Answer the question, even though you don’t really know the answer, and hope and pray they also don’t know the answer! I’ve seen way too many people in my career try and look like a fool. I find that very few executives ask a question they don’t have some semblance of an answer to already. They are just checking to see if you’re on your game and have the answer. So, I do not recommend bluffing. This is usually a low-performer behavior that is probably getting fired soon anyway, and they’re desperate!
5. Open the conversation up to the broader audience or the person who asked the question.
This strategy works really well if you have a strong relationship and trust with the person or people you’re speaking with. In this tactic, you basically acknowledge you don’t know but come back and see if anyone knows or has a strong opinion. You are still driving the conversation and asking questions, which puts you in an authority position, so you don’t look weak by not knowing the answer to the question being asked. “That’s a great question. I actually don’t know the answer, but I’m wondering if anyone else in the room does. Or does anyone have a feeling on what this might look like?” At this point, you could offer up an educated guess as to what you believe it to be if no one else has anything and agree to come back with some more specific information.

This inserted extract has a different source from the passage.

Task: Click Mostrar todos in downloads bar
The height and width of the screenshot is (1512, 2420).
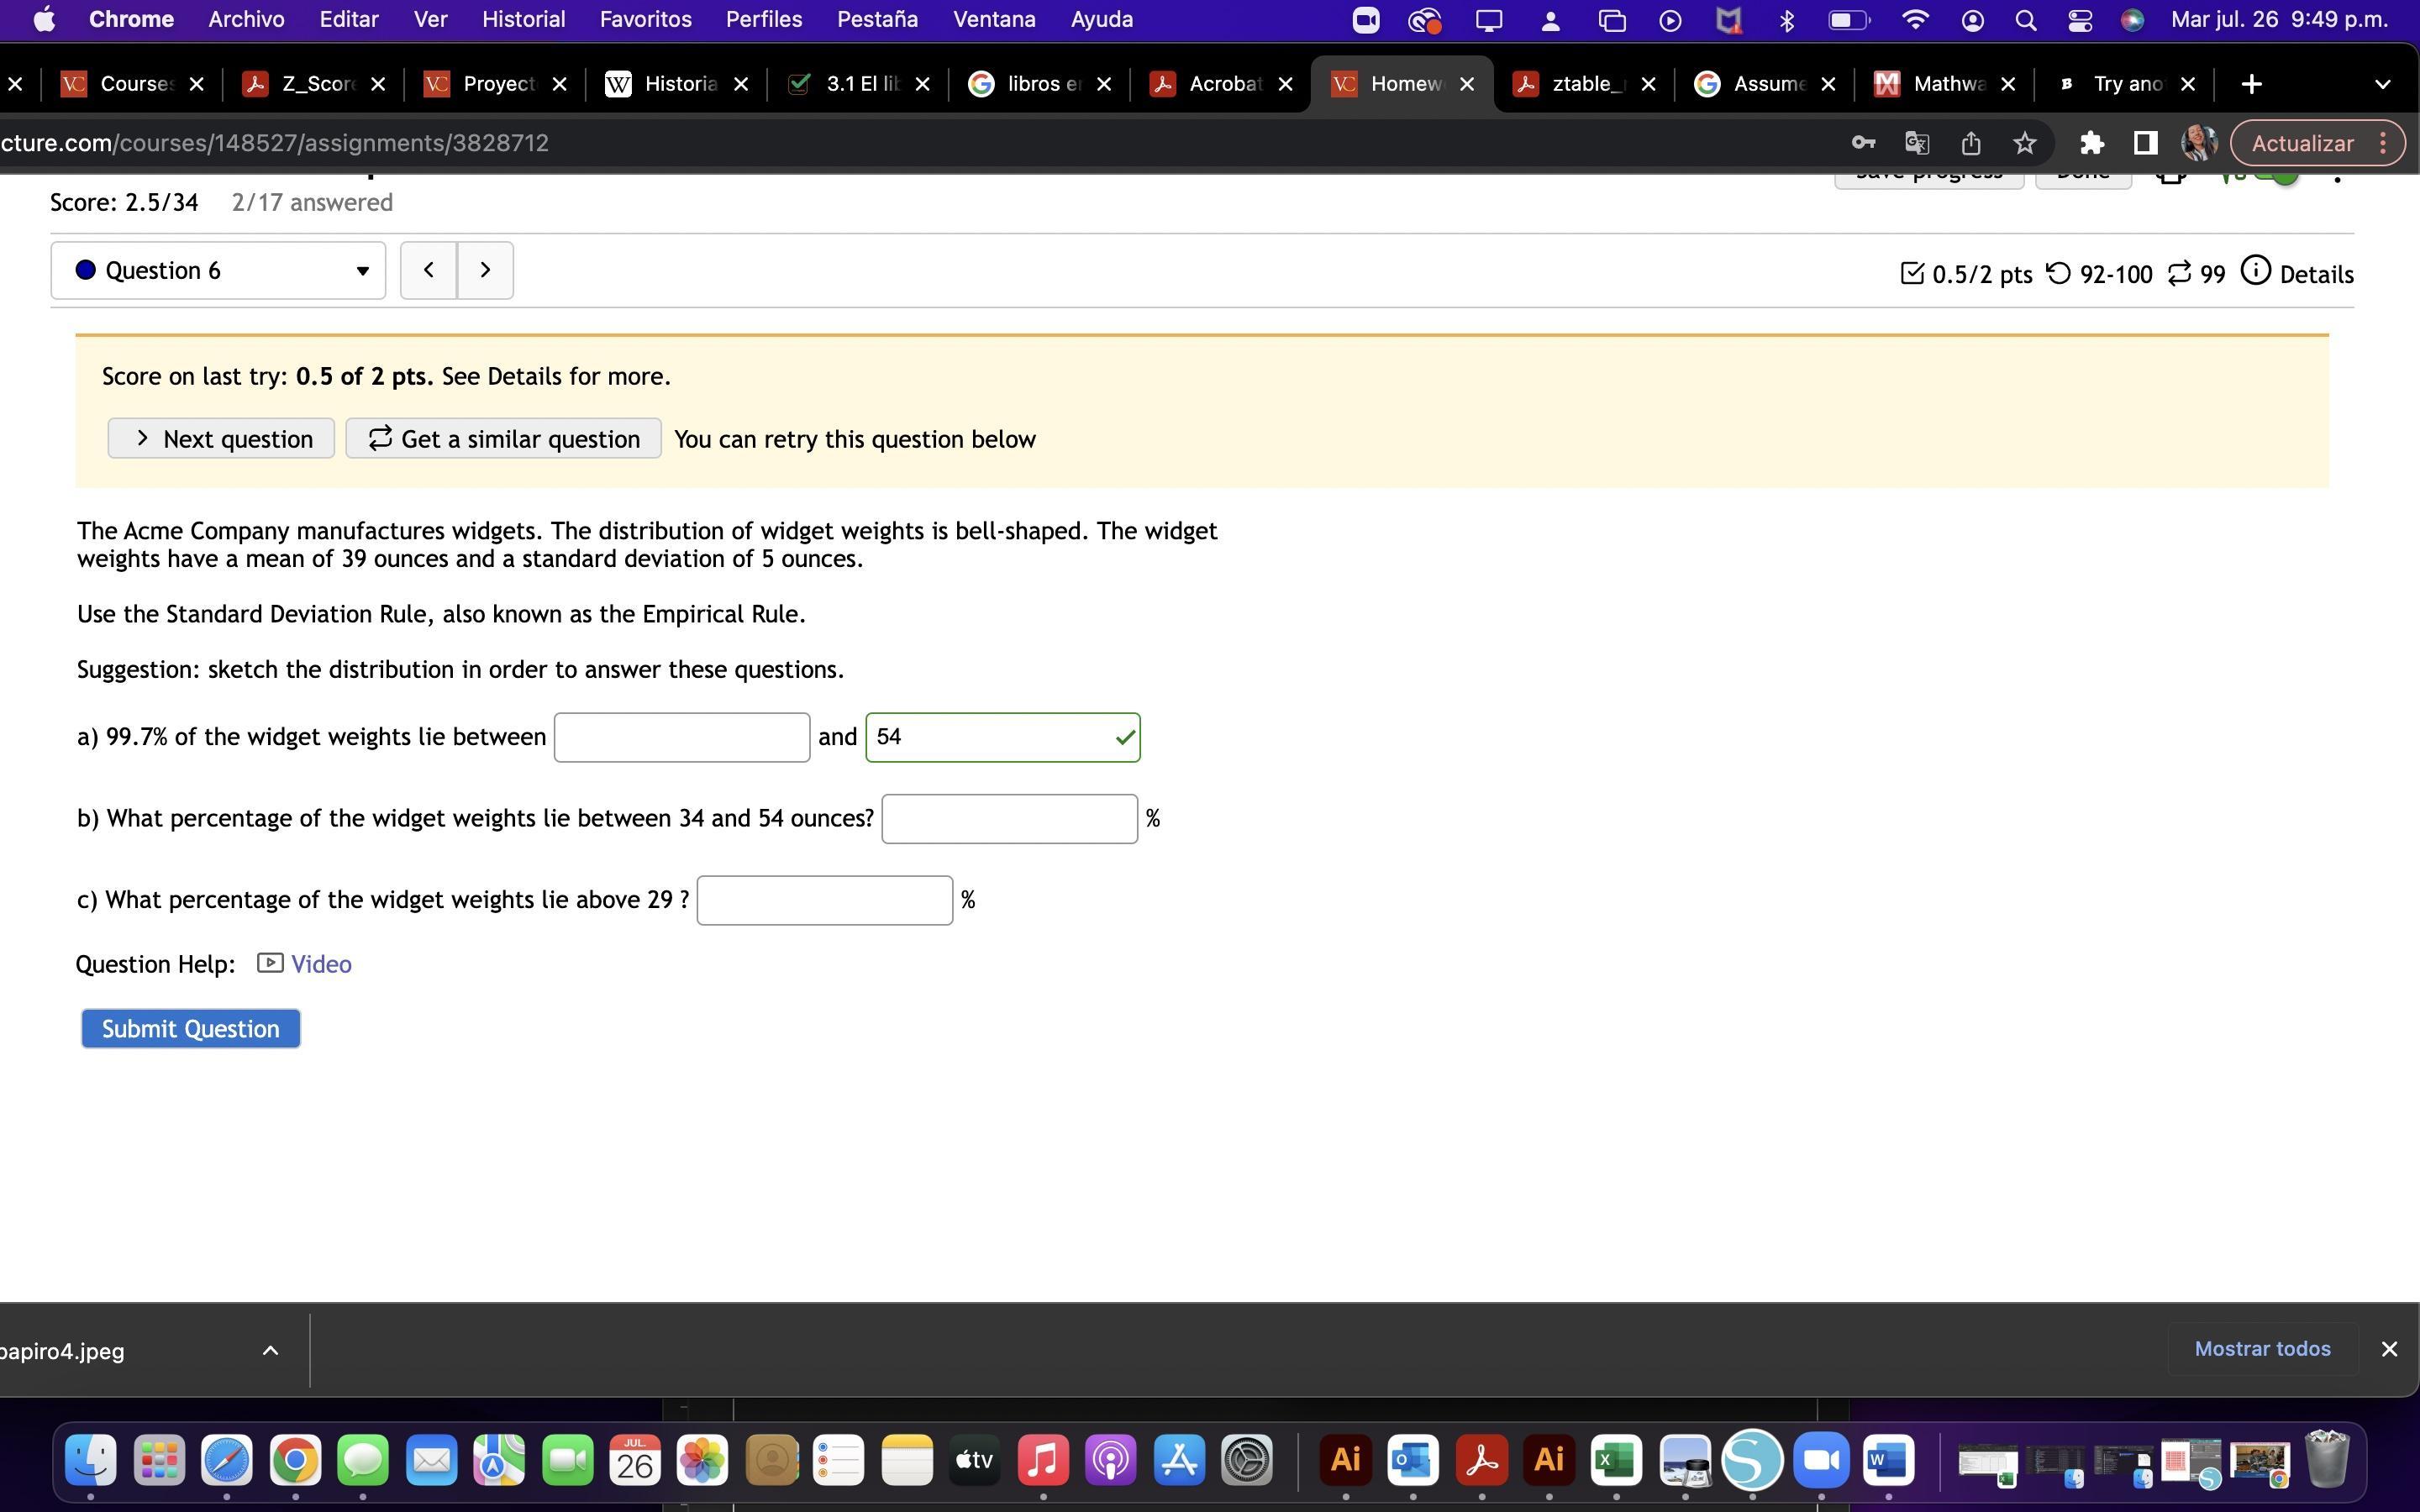Action: (2262, 1349)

Professionally, the ball is going to find you whether you are ready for it or not. We all hope that we will be prepared and ready, but that’s not always the case. Your next reaction is critical to how others will end up viewing you. The more confident you are in your ability and performance, the easier it is to say you just don’t know. Unfortunately, so many times throughout our careers, we get caught off guard, and it might be during a time when our confidence isn’t super high, and that opens us up to trying to make something up on the fly and opening ourselves up to being viewed as a fool.